Azul

Posted on 01/28/2023 in misc

We got several new boardgames at Christmas, but last night was the first time everybody was healthy and feeling up to gaming on a weekend night. The flu did some damage in this house in January. I shudder to think how sick we would have been without the flu shot.

Last night we broke open Azul, which combines both set collecting and pattern matching game mechanics in a way that is very similar to Sagrada. In Azul though, instead of moving game components straight from the community pot to your board, there is an intermediate step where you build sets first. That intermediate step adds a bit a twist and some different strategy that sets it apart enough from Sagrada that it won't feel like the same game if you play them both in the same evening.

The scoring field in Azul is not large, and the players are all likely to be fairly closely bunched in score, meaning slight advantages in strategy by achieving the bonus points for completed rows, columns, or sets is going to be the difference between winning or losing. Also, you can run up negative points in Azul, and it is very possible to stick an opponent with a large negative number if you can stick them with 4 or 5 unwanted tiles to end a round in the game.

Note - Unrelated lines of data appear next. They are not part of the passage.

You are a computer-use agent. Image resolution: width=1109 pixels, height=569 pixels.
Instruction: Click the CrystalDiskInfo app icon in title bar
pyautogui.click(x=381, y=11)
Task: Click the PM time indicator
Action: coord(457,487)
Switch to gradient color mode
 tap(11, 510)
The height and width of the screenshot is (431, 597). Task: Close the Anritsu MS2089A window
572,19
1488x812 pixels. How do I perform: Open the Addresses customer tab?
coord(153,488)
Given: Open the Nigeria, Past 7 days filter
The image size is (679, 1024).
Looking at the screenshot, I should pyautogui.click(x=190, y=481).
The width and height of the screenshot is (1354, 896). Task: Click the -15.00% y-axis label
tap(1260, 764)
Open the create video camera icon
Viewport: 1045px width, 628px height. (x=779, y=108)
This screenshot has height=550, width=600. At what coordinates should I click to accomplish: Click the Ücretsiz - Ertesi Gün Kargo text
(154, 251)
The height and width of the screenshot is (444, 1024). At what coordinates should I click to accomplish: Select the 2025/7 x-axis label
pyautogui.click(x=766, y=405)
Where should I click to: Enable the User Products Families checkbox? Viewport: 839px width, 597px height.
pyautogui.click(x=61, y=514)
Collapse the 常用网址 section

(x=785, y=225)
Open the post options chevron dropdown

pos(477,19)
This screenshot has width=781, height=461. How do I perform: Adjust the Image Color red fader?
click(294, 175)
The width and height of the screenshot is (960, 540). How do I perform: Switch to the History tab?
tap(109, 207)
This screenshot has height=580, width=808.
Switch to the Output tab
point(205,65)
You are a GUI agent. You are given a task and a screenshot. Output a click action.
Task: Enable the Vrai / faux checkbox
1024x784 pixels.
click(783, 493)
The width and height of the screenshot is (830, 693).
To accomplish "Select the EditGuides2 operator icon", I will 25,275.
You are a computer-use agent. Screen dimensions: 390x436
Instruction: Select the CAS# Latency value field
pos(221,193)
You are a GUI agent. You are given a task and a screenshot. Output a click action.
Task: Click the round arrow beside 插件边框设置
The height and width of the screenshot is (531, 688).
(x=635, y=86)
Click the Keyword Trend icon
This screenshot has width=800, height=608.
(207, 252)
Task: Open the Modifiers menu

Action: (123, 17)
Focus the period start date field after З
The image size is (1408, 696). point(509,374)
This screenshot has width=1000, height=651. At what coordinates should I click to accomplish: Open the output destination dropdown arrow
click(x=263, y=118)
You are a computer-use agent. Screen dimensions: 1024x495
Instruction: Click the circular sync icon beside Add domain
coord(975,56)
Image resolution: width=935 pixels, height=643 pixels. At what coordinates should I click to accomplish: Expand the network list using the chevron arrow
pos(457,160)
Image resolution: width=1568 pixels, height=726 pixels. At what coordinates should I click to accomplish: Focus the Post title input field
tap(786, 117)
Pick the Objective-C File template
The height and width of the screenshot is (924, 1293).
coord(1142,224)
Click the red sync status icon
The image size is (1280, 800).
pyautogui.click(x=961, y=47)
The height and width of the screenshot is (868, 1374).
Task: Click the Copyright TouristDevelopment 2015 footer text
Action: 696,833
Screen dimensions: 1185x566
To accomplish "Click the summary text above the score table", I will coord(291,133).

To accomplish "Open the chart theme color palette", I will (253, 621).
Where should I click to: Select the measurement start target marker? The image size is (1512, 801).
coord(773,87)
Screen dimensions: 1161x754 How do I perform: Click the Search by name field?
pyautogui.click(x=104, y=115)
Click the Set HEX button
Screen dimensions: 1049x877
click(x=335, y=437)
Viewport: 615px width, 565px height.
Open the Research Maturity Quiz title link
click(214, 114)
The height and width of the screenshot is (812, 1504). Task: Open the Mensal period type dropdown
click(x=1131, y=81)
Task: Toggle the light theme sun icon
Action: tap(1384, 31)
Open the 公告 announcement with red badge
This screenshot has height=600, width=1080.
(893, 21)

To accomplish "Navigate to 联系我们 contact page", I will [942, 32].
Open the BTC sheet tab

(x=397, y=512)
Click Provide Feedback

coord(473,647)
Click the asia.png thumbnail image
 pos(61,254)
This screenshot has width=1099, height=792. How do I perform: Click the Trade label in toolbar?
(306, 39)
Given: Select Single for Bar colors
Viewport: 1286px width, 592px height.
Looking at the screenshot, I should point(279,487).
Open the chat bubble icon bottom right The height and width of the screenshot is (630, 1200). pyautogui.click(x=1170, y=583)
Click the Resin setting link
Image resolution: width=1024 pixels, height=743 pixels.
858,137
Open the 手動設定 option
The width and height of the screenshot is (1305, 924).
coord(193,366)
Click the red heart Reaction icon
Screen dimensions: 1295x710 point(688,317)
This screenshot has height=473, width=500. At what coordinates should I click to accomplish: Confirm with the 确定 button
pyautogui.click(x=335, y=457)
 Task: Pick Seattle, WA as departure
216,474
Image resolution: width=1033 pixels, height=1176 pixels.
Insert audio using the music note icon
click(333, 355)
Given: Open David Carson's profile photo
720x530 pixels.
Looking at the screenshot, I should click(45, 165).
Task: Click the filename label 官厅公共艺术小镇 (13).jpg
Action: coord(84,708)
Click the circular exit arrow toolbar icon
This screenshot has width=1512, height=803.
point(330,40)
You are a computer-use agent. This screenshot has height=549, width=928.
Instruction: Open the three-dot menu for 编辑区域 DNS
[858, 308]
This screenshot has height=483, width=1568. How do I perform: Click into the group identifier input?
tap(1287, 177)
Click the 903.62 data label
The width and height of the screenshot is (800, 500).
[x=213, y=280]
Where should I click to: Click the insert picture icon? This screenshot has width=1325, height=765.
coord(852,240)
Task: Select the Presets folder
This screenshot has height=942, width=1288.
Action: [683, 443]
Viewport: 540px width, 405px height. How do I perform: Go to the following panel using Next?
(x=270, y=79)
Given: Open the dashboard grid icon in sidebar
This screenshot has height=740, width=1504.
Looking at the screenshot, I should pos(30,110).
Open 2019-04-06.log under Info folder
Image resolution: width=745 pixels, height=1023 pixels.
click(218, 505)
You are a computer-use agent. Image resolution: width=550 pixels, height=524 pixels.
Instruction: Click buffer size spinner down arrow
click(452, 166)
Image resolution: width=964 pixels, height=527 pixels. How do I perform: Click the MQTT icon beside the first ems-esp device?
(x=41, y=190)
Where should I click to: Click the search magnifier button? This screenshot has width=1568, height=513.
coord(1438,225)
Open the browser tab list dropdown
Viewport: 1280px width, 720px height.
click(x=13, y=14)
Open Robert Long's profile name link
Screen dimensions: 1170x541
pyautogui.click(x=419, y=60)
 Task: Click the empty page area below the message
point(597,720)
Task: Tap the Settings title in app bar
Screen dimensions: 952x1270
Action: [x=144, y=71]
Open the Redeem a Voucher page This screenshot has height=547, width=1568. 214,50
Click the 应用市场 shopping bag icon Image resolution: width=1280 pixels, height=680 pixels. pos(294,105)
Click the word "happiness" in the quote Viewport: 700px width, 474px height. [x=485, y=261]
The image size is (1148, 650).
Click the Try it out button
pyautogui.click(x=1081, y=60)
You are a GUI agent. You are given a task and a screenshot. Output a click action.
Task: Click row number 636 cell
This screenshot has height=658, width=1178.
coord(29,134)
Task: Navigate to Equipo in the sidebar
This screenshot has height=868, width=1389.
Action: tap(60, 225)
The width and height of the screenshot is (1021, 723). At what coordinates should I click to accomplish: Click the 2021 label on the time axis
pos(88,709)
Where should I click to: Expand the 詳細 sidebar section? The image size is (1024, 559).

It's definitely a game where you want a strategy looking several rounds ahead. A game takes 30-45 minutes, and the box says 8+ on the age range, which seems about right. An 8 year old might not grasp the more strategic elements, but collecting sets and scoring will make sense within 5 or 10 minutes, and the scoring mechanics keep everybody reasonably close until the end, so even just sort of randomly playing a kid will likely have fun and even occasionally win.